▶ _What you are asked to do_: Reproduce verbatim the portion of the data from the line containing "Given: Click the port number 7890 field" through the end of the data, both ends included. Omit the pictures from your output.

Data records
______
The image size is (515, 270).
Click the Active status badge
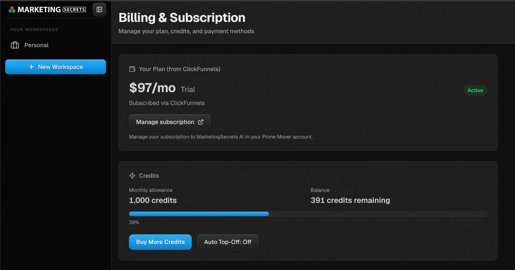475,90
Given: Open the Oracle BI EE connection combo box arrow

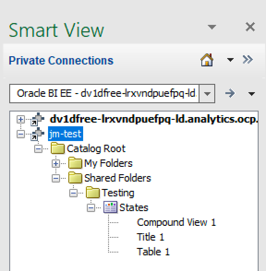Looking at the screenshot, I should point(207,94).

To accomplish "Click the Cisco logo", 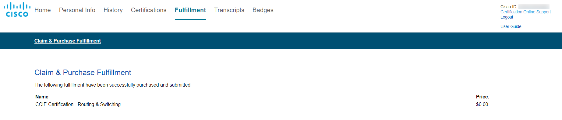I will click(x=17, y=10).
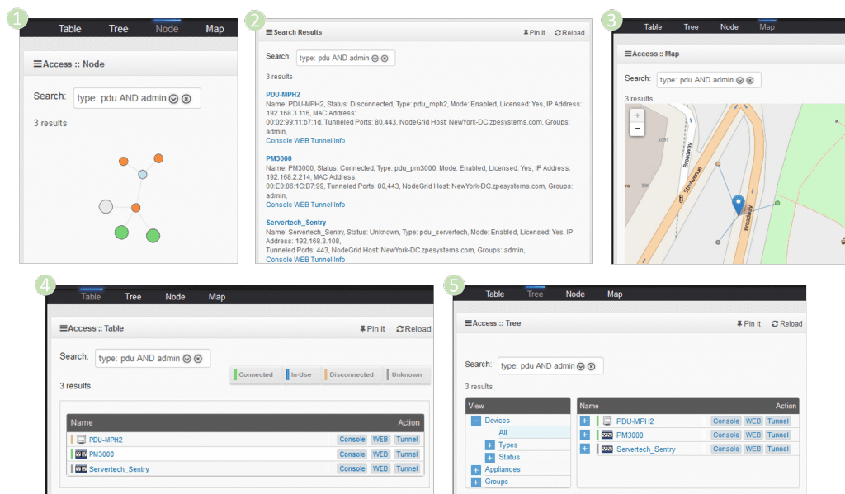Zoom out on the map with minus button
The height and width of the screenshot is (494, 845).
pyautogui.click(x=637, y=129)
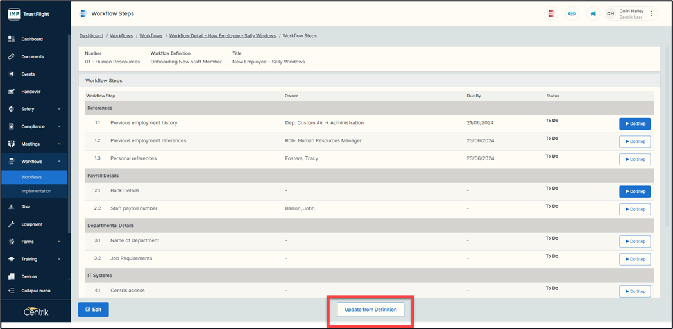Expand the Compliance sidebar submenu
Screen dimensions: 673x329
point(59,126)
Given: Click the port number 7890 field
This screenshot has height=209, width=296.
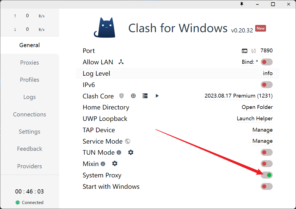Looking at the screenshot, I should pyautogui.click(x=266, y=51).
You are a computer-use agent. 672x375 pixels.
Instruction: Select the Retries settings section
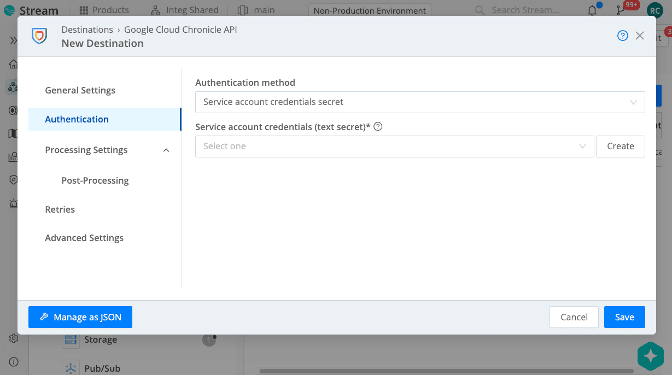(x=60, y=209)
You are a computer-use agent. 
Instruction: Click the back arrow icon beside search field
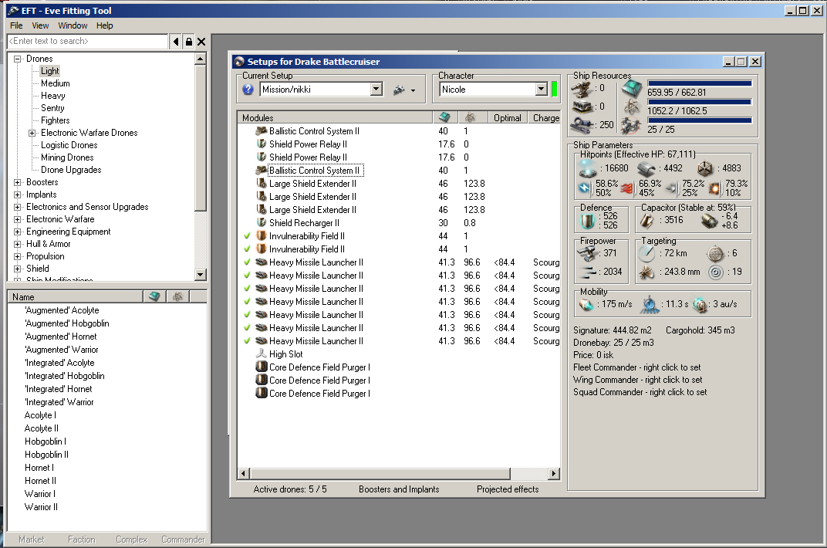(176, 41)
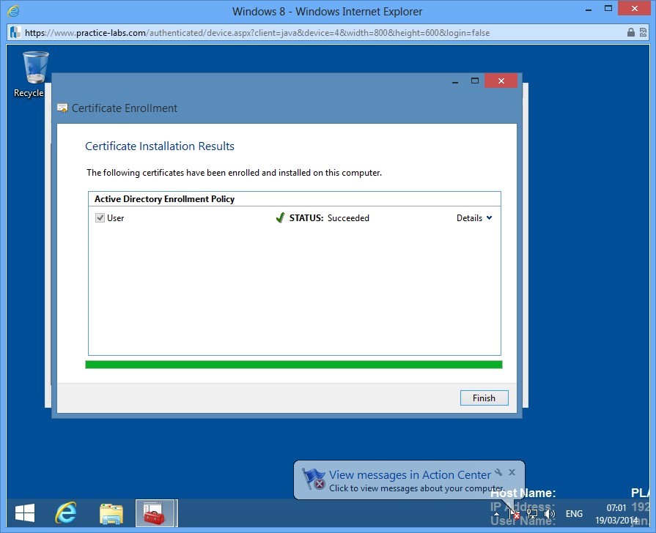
______
▶ _Task answer_:
Given: Click the port number 7890 field
This screenshot has height=209, width=296.
Looking at the screenshot, I should pyautogui.click(x=266, y=51).
You are a computer-use agent. 672x375 pixels.
Instruction: Select the Retries settings section
(x=60, y=209)
You are a computer-use agent. 
Instruction: Click the back arrow icon beside search field
(176, 41)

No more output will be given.